De acordo com a Empresa, os aficionados utilizam "equipamento próprio e fazem as imagens de um local público", afirmando que, desta forma, "não há nada de errado", citando ainda que "eles sempre pedem autorização" para fotografar em locais reservados à prática da fotografia de aeronaves.

Prática é normal em aeroportos pelo mundo

A Infraero informou que a prática de fotografar nas pistas é comum em vários aeroportos. "Isso existe em todos os aeroportos do mundo. Eles têm vários pontos fora da nossa área operacional e ficam em vários ângulos para pegar imagens. Eles pedem autorização para fotografar e são acompanhados pela segurança. Eles nunca entram em área restrita sem acompanhamento", garantiu a Infraero.

Contatada pela Redação Web do Diário do Nordeste, a Agência Nacional de Aviação Civil (ANAC), afirmou que a responsabilidade da entrada dos aficionados é inteira do aeroporto. "A regulamentação do setor dispõe que a responsabilidade sobre as áreas restritas do aeroporto é do operador, bem como a entrada de pessoas e objetos", afirmou, em nota.

Especialista não vê problema

Para o professor de Aeroportos e Segurança do Instituto Tecnológico da Aeronáutica (ITA), Claudio Jorge, "não há problema" na presença e ação do grupo, desde que respeitem a distância de 150 metros da pista de pouso de decolagem do Aeroporto. "Desde que não estejam sobre a faixa da pista, não há problemas.

De fato, é recomendável que nada permaneça dentro da faixa de pista. São 150 metros para cada lado do eixo da pista", disse, frisando que tudo é "questão de segurança".

O professor esclarece que a legislação é internacional, e quem assume o risco da presença de fotógrafos na faixa de pista é o próprio Aeroporto. "A faixa de pista é uma legislação internacional onde se garante o local onde provavelmente uma aeronave não saia em um pouso ou decolagem. Dentro dela, nem avião, nem obstáculo, nem uma pessoa deveria ser permitida, pois é uma área de risco. Mas se o gestor autorizar, não vejo problema, pois a probabilidade de acontecer algo é quase nenhuma.
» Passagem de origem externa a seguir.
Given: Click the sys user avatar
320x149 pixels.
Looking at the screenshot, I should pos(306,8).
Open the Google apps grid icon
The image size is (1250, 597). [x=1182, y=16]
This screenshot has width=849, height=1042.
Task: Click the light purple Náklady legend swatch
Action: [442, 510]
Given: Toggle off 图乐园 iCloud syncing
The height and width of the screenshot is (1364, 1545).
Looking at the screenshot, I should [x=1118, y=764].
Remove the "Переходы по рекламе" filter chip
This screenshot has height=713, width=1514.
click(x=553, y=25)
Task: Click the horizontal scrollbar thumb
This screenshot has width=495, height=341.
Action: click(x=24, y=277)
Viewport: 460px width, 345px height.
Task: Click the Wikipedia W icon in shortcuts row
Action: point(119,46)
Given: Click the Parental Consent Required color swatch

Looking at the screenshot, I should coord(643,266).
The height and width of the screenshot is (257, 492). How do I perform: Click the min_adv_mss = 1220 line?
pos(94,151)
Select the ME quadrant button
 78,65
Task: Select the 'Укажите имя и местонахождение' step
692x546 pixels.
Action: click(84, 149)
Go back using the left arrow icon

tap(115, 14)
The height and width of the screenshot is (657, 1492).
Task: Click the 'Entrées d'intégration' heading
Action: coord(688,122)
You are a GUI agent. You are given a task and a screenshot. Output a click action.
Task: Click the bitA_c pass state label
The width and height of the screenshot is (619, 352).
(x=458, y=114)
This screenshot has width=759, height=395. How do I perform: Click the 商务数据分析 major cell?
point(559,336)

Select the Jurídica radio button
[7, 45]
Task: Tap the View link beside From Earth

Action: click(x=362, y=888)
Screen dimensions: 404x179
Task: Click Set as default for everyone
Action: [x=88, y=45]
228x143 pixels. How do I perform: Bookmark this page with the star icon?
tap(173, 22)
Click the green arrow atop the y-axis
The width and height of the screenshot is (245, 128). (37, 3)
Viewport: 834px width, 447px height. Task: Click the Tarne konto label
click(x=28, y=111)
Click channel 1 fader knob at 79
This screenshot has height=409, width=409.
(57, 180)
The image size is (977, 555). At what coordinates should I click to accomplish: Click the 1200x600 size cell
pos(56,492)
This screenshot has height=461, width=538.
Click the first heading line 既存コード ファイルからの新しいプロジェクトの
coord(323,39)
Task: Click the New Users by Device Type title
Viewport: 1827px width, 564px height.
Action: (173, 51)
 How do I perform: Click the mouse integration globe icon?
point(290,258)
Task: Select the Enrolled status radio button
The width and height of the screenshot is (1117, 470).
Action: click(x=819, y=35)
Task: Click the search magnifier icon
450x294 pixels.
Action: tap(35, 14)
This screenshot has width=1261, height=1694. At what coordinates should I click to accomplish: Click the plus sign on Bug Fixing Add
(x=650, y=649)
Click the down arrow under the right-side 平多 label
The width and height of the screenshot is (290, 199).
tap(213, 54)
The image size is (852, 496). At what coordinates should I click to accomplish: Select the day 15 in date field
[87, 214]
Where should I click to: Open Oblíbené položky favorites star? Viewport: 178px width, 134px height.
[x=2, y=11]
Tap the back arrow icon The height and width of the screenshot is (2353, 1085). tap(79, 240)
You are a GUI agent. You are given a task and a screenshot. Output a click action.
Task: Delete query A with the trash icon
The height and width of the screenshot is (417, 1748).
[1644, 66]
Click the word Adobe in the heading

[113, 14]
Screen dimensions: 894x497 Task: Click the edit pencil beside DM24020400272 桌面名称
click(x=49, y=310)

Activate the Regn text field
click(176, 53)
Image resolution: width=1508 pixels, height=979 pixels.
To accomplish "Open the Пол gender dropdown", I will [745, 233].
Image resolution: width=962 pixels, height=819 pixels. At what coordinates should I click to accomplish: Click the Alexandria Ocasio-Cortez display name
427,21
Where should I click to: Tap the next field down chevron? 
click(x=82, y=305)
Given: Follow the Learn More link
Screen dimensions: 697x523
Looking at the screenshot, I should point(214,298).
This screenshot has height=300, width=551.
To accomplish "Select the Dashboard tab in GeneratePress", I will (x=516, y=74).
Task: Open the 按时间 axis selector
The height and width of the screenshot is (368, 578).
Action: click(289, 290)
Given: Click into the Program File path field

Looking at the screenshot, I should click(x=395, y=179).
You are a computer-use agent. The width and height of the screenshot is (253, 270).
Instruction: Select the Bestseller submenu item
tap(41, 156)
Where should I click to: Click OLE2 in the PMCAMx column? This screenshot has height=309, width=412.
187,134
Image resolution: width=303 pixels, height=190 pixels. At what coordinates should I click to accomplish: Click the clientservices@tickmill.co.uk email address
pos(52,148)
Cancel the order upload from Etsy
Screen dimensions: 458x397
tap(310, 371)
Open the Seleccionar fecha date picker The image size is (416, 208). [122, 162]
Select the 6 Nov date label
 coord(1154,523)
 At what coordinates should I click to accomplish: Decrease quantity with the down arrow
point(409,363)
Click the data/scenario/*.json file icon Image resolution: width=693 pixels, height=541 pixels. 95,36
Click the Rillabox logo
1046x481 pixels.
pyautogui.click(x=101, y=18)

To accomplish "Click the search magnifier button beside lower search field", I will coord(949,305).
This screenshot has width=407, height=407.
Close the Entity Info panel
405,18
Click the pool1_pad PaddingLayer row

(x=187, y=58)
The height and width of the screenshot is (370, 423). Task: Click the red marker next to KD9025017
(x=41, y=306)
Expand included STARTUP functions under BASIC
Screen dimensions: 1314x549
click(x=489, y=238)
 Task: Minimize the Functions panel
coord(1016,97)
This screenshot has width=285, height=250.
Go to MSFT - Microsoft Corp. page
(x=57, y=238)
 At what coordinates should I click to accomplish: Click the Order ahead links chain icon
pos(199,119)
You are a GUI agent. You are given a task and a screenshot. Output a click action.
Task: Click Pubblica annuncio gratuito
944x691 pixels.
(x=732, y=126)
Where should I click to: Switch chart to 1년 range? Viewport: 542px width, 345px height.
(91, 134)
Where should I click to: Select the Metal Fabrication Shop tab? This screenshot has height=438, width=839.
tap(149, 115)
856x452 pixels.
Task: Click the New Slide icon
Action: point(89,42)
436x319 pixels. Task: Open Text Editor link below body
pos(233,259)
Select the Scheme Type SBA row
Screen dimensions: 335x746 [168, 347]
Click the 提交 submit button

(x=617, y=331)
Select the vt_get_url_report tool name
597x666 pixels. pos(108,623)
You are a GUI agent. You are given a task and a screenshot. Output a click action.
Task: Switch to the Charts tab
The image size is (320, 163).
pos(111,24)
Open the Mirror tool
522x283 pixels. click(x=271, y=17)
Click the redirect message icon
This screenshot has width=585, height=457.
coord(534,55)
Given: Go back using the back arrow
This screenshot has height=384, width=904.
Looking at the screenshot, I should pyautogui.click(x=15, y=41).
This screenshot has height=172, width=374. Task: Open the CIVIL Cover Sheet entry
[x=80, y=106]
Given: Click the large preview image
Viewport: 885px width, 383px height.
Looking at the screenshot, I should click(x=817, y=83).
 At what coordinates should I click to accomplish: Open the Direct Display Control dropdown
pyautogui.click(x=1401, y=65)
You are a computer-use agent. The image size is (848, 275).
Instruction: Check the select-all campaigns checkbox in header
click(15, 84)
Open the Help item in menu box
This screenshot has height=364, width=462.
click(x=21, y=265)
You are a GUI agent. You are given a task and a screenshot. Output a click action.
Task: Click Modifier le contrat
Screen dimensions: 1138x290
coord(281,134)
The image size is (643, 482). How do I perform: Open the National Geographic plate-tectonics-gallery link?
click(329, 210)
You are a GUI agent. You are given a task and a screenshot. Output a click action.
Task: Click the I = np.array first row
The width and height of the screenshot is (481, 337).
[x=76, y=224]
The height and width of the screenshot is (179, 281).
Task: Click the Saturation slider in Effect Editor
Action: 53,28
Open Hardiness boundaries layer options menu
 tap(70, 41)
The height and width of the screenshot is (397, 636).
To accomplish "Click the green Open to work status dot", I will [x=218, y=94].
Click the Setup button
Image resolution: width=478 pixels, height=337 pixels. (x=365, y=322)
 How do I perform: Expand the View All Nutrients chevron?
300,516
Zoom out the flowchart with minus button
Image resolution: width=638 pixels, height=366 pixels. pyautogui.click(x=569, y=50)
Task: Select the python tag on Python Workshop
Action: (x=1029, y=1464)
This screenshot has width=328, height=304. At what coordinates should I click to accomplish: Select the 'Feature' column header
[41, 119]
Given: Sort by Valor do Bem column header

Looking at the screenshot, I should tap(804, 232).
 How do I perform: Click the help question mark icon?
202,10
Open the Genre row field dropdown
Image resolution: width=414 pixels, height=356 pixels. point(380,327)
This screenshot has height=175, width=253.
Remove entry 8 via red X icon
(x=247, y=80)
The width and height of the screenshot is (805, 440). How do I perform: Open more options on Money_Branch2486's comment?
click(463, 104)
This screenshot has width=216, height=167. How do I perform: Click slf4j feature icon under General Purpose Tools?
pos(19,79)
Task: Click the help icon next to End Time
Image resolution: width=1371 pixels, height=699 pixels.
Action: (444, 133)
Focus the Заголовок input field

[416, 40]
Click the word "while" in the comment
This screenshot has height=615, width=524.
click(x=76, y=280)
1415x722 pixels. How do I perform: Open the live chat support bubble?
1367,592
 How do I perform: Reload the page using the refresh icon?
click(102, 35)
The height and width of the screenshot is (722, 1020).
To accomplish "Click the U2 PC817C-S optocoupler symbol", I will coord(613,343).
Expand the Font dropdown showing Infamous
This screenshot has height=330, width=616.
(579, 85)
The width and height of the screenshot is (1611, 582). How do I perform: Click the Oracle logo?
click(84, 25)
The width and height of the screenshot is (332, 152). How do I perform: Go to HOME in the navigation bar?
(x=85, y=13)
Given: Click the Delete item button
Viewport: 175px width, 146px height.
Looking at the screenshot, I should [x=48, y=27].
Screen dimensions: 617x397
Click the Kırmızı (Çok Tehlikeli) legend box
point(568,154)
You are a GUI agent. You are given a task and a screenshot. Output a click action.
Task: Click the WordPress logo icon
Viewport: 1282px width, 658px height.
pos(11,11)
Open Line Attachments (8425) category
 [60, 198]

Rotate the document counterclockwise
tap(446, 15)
E se houver só uma câmera filmando ou fotografando, aí é que não há problema nenhum mesmo", afirmou.

Em contato com a reportagem, a Infraero afirmou que, quem quiser ou precisar fotografar as aeronaves ou a pista de pouso e decolagem do Aeroporto Internacional Pinto Martins, basta solicitar autorização aos operadores do terminal.

Apaixonados e ariscos

Contatado pela reportagem, o grupo TMA Fortaleza preferiu não se apresentar, dizendo que "não tem interesse na publicação da matéria". Observando a fanpage, vemos que os clamores de outros aficionados, que desejam juntar-se aos privilegiados, são negados com mensagem de que "infelizmente não é possível" acompanhá-los em um 'Spotter day'.

O que é TMA?


Traffic Management Advisor (TMA) é um software, desenvolvido pela NASA e pela Federal Aviantion Agency (FAA), usado para auxiliar os controladores de voo na programação da chegada e ordem de descida de cada avião. O programa utiliza informações do plano de voo, desempenho da nave e previsões de vento para calcular e programar as decolagens e os pousos.